Rachel Dorsey
I was living in Ireland for a few months with an Irish woman in County Clare and planning the weekend ahead. I’d already spent a fair bit of time on past travels in the southwest corner of the Emerald Isle and my temporary roommate asked if I had ever been up to County Donegal. And that’s how I found myself renting a car and making a solo trip to the far northwest corner of the country.
To say that Donegal was surprising and delightful is an understatement. I completely fell in love with its charms – cliffs to rival the best of the best elsewhere in the country. Slieve League both simultaneously gracefully and dramatically makes its way to the sea. After a brisk nature walk, I found myself in a local restaurant with communal tables full of post-Mass conviviality. The warm soup and bread thawed me out and gave me the fuel to find a hidden gem of a hike the innkeeper had told me about when embarking in the morning.

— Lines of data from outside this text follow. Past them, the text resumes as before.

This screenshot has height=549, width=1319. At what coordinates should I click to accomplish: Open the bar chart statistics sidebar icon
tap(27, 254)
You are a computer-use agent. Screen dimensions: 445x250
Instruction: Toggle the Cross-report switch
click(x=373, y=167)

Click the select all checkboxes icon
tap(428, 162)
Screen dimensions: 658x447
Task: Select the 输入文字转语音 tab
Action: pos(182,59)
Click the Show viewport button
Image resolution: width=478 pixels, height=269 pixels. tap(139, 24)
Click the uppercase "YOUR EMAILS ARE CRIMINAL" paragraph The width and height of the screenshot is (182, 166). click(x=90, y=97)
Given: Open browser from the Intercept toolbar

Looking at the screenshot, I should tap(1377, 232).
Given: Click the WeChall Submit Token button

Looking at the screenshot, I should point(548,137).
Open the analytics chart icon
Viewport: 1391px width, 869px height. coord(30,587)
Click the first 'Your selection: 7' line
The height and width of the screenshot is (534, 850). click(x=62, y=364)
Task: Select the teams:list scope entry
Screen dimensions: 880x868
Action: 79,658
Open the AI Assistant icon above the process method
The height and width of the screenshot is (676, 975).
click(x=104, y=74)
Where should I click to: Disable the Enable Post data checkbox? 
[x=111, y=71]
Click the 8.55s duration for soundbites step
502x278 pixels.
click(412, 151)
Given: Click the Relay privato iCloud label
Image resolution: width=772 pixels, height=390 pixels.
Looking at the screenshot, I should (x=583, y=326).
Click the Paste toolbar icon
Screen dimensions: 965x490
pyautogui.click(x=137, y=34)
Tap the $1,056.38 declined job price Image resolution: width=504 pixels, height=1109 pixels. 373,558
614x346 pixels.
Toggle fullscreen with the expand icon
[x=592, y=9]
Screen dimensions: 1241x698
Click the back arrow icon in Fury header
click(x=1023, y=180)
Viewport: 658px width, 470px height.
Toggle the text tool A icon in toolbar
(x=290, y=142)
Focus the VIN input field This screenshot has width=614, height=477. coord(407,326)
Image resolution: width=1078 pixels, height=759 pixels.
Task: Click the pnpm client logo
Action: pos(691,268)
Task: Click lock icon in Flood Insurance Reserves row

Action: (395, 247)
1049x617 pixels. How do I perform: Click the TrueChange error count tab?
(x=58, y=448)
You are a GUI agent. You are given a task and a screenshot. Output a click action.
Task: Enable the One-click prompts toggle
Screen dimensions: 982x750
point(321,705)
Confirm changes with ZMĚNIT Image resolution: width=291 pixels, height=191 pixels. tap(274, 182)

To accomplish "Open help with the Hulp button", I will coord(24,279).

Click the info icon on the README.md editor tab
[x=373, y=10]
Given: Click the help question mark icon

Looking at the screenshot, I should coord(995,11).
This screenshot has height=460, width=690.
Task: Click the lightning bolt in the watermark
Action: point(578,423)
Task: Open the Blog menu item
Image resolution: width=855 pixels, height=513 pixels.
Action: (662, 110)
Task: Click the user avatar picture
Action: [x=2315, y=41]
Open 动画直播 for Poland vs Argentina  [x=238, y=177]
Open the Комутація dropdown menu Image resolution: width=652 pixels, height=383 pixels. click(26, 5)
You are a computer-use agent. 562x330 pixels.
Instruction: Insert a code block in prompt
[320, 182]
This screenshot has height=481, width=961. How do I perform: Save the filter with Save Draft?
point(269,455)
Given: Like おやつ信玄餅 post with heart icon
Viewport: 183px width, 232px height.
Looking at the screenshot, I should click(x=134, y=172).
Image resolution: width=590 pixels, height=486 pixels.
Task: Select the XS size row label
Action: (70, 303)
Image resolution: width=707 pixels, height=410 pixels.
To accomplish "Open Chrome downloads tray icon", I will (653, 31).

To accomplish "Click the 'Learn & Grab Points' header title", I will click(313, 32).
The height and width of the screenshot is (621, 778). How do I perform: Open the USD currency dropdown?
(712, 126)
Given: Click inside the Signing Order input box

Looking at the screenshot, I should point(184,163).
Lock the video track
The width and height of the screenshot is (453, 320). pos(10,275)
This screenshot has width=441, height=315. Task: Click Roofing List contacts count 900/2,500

Thinking I might be trespassing on someone’s land, I carefully made my way through dirt tracks and fences to a very small (one parking spot) lot where I parked my car, looked around and started hiking upwards. Surrounded only by grazing sheep and my own thoughts, I made it to the top where a tower stood guard. However, a few steps beyond I found myself looking out over a most impressive site of rushing waters being sucked into a vortex under a dramatic sea arch.
A visit to the local pub with new friends for some reels and a pint capped off the weekend in County Donegal.
And once again, Ireland gave me the soft, green ground to feel firmly rooted.